I think the above stamp is the third postal forgery mentioned in 'Postal Forgeries of the World' by R.G. Leslie Fletcher; there are 73 pearls in the circle, the background dots are very irregular. The 'S' of 'CORREOS' is slanting to the right. If I'm informed correctly, this forgery appeared from 1861 to 1864.
Besides these postal forgeries, there are three more postal forgeries of the 1/2 r value; two of them with 75 pearls, the last one with 73 large pearls printed on white paper.
I've been told that the next stamps are also postal forgeries, however, I have not been able to identify them in Fletcher's book (the background dots seem very irregular):
Postal forgeries with the laurel leaves not very well developed. The face of the Queen is rather strange. There is a break in the white frameline below the 'P' of 'PLATA'. The 'C' of 'CORREOS' has a larger top part and appears to slant to the right. From a distance, the '2' of '1/2' looks like a '3'.
Postal forgery with the '1/2' too wide and the word 'PLATA' quite badly done (left leg of the second 'A' of this word curved). This forgery was first recorded in 1859.
Postal forgery with bottom row of pearls curved instead of straight. The eye is rather different from the genuine stamp. The left bottom corner is rounded. This forgery appeared in 1860 to 1862.
Postal forgery with 'C' of 'CORREOS' almost closed. This forgery was reported from September to December 1861.

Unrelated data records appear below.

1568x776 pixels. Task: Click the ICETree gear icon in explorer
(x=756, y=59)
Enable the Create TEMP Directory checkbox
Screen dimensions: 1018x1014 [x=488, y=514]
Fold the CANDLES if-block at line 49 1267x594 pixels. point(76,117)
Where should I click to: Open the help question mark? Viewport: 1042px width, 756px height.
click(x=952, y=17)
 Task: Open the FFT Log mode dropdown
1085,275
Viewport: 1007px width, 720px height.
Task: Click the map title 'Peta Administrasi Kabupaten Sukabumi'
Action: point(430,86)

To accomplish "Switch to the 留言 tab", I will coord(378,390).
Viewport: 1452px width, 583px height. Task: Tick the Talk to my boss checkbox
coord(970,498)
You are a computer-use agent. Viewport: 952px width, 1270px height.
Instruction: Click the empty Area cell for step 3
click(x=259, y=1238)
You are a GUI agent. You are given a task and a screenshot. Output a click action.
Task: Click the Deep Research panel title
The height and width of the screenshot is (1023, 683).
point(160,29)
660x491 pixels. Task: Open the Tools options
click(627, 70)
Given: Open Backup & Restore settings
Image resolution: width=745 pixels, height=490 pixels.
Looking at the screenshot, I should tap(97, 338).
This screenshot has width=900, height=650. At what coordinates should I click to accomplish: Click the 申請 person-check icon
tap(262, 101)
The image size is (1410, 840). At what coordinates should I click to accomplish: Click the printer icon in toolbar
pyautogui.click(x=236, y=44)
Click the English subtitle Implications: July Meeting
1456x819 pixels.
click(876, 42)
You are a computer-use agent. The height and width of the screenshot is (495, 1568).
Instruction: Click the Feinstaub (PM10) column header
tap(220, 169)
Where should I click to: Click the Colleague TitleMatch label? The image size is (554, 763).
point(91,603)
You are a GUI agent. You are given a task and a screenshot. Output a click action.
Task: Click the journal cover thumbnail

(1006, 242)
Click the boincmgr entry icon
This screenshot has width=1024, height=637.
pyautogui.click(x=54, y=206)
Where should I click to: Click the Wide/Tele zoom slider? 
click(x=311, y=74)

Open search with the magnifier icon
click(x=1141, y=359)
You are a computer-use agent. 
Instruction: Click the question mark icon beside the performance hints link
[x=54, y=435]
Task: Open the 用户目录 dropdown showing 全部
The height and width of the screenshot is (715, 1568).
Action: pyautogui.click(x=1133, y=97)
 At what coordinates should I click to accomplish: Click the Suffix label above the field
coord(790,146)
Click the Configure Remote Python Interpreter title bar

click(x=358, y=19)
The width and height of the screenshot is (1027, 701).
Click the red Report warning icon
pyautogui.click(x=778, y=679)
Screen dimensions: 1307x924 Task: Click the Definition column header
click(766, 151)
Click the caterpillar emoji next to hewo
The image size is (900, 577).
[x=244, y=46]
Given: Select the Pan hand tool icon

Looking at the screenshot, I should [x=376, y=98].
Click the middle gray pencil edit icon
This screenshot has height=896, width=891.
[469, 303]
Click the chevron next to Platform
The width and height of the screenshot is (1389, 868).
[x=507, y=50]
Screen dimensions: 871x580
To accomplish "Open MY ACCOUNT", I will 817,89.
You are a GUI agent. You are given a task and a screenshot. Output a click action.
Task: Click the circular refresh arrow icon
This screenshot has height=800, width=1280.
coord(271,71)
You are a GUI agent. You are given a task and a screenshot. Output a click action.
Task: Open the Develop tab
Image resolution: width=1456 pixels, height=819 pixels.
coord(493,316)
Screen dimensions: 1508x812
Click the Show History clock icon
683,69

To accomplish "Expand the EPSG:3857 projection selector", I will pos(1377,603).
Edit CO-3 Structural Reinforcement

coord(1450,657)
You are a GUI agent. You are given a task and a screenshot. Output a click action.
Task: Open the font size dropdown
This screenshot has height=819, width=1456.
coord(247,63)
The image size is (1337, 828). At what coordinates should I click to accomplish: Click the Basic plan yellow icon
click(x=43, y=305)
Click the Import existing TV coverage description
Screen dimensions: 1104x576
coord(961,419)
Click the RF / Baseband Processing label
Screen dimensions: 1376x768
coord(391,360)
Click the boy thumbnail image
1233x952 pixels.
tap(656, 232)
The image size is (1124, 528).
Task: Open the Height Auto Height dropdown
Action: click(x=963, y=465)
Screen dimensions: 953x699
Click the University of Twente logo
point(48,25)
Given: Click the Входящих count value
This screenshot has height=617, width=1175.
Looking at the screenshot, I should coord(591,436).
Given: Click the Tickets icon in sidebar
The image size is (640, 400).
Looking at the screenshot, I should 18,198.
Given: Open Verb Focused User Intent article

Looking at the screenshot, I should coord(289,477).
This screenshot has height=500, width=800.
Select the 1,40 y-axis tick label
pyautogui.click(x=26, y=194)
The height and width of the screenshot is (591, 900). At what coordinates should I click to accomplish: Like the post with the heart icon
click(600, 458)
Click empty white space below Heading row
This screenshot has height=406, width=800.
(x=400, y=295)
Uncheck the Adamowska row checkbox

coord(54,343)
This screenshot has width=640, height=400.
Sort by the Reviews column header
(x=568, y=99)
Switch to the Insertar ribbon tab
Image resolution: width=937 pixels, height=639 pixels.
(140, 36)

There is too much space between the circle and the top inscription in this postal forgery. There are 4 curly ornaments in the lower right side (only 3 1/2 ornaments in the genuine stamps).
Another forgery (I've been told that this is also a postal forgery):
I've been told that the next stamps are also postal forgeries, though they are not mentioned in Fletcher's book:
(Other postal forgeries)
A postal forgery(?) of the 1/2 r value with a very pronounced 'eye'. Next to it some forgeries of the 2 r and 'Y1/4' on 2 r values, apparently made by the same forger.
According to Fletcher's book, there is also a postal forgery of the 1 r value; this one has 79 small pearls in the circle (instead of 73 of the genuine). However, I've been told that the next stamp is also a postal forgery:
First postal forgery of the 1 r value, it is identical to the 1/2 r forgery shown above. The Queen has a 'snobbish appearance'. The 'S' is placed too far from the 'O' in 'CORREOS'. There are four full ornaments in the right hand bottom side, while there are only 3 1/2 in the genuine stamp. This is the so-called 'Havana' forgery and is not very common used since the forgers were arrested by the authorities.
Second type postal forgery of the 1 Rl value with 74 pearls. The head of the Queen is quite bald. The '1' has a missing right bottom serif. The top of the 'S' of 'CORREOS' is too rounded. The central circle is perfectly centered (in the genuine stamps there is slightly more space at the left hand side between the circle and the outer frame). This forgery appeared from 1859 to 1863. It was used in Havana and Matanzas.
The third type of postal forgery of this issue has smaller pearls, the 'F' has no bottom serifs. The chin of the Queen is different.